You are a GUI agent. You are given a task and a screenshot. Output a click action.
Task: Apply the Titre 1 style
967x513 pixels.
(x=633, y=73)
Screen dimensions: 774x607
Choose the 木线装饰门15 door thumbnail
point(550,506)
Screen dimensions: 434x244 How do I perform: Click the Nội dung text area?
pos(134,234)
==
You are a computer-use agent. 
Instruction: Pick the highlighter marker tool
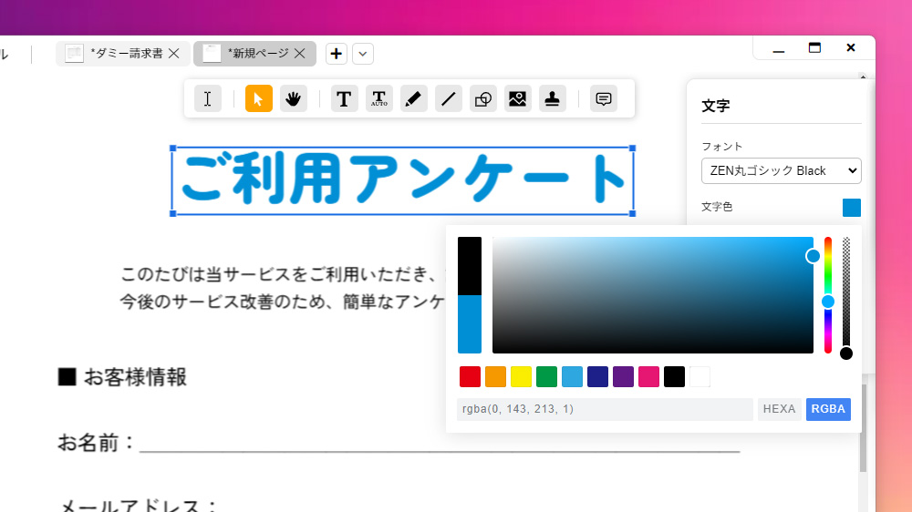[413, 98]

_Task_: Without adding anything, say how many lines in the listing above include the string "agent".

_Solution_: 2